• [TO DO]
The lines to return are those below that contain the word "navigation".

[[ ENTRIES SUPPLIED open ]]

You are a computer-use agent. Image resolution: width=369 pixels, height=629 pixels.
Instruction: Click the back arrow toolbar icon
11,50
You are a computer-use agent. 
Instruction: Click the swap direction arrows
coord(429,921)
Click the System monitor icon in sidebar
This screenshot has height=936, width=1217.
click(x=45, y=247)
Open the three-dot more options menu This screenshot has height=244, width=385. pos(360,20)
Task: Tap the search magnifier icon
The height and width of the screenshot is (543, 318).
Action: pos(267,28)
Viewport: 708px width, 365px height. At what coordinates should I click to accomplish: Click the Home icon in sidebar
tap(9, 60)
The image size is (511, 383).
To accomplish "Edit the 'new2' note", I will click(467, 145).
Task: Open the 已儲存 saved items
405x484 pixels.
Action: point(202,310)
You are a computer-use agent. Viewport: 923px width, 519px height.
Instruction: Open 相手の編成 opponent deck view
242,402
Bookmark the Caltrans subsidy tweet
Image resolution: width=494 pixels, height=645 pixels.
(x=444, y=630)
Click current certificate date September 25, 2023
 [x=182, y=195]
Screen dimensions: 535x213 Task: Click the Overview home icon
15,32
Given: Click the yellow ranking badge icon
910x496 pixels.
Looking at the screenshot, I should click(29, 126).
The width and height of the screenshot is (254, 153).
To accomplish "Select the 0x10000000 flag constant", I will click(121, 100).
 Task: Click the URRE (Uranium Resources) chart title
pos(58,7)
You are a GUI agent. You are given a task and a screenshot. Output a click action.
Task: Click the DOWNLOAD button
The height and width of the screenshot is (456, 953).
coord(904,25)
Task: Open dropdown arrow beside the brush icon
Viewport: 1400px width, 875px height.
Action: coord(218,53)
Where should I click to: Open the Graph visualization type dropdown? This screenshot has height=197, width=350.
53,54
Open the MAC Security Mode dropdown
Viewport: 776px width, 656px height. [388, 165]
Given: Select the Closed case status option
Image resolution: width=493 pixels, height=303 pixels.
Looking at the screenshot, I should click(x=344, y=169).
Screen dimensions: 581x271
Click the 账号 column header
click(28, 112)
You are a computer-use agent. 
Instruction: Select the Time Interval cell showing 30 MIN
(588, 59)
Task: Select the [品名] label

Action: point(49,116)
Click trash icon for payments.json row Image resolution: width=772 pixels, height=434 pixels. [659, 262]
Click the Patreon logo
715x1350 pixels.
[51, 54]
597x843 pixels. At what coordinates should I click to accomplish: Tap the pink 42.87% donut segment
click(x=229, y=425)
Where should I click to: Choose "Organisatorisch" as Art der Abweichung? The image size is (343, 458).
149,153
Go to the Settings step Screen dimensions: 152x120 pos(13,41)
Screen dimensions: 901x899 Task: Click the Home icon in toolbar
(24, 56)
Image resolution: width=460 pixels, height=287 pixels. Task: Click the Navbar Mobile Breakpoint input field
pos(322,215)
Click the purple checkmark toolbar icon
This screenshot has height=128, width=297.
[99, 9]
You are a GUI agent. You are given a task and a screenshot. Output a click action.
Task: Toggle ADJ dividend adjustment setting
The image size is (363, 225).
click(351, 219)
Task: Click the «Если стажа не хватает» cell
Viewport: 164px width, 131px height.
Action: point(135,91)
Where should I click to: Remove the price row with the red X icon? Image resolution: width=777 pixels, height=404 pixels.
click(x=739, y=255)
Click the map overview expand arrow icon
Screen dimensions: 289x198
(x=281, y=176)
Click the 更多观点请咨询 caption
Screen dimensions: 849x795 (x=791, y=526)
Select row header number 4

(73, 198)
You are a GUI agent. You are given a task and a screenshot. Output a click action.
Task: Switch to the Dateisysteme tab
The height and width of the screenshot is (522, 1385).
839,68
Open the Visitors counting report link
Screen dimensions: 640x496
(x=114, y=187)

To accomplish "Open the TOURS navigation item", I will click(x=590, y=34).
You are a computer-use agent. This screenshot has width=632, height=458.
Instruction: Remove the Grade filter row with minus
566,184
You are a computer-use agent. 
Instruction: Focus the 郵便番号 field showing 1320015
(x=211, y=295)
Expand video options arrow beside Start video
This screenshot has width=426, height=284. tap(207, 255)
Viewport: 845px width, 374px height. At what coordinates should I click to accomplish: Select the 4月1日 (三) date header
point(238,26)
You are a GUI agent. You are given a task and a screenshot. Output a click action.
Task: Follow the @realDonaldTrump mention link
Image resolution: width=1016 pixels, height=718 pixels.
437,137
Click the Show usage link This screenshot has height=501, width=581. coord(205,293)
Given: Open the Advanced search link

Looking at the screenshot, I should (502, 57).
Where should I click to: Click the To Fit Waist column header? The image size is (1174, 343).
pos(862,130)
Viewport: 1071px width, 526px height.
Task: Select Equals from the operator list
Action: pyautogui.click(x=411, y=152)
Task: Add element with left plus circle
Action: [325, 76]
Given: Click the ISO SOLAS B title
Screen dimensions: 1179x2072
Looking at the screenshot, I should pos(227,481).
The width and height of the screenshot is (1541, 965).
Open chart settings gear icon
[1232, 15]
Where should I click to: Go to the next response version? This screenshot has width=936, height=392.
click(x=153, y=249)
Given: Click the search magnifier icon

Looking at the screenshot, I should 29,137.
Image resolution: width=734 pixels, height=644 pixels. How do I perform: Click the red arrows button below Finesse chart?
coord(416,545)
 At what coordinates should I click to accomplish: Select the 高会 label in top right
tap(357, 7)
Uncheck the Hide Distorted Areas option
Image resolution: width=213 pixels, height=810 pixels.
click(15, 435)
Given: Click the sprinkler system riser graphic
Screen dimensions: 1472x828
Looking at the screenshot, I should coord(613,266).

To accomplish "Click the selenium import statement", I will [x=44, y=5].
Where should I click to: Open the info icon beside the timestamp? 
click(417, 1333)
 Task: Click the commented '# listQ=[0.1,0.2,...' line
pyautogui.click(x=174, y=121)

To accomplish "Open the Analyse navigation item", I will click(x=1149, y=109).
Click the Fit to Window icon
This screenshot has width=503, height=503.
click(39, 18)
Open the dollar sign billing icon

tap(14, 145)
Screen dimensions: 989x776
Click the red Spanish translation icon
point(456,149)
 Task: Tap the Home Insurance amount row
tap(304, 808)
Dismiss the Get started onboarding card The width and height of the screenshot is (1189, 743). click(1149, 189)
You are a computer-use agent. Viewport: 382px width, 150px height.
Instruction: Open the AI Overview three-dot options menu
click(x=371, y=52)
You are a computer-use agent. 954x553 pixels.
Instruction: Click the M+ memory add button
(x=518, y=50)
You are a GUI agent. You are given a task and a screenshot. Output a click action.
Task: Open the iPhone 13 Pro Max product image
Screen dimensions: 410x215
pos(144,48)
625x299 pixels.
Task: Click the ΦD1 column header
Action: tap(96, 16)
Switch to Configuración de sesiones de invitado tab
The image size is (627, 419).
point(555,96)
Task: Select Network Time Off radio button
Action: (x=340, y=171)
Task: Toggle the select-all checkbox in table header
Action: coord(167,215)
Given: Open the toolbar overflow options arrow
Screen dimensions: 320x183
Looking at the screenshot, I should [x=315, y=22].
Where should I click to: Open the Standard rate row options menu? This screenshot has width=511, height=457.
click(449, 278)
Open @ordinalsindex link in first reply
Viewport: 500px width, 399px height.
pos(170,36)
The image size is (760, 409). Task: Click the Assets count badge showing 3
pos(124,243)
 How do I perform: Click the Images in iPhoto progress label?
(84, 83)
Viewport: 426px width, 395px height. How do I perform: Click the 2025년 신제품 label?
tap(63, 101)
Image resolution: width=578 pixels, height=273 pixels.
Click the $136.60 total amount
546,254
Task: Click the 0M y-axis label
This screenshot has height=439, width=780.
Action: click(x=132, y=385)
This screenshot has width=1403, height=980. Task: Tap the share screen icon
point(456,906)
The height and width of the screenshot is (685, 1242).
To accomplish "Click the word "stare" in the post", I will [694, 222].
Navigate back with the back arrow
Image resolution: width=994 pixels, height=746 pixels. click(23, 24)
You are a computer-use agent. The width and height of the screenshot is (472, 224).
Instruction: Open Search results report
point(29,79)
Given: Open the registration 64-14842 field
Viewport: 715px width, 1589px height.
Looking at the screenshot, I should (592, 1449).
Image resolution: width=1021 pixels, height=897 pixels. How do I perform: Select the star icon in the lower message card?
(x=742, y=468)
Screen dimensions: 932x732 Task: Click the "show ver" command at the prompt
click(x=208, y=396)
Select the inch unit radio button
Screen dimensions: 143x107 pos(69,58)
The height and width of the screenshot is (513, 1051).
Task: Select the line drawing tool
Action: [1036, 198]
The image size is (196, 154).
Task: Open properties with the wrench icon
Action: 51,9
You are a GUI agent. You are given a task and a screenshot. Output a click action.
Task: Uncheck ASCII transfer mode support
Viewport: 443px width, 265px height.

[[ ENTRIES SUPPLIED closed ]]

• [OUTPUT OF THE EXERCISE]
To accomplish "Open the TOURS navigation item", I will click(x=590, y=34).
To accomplish "Open the Analyse navigation item", I will click(x=1149, y=109).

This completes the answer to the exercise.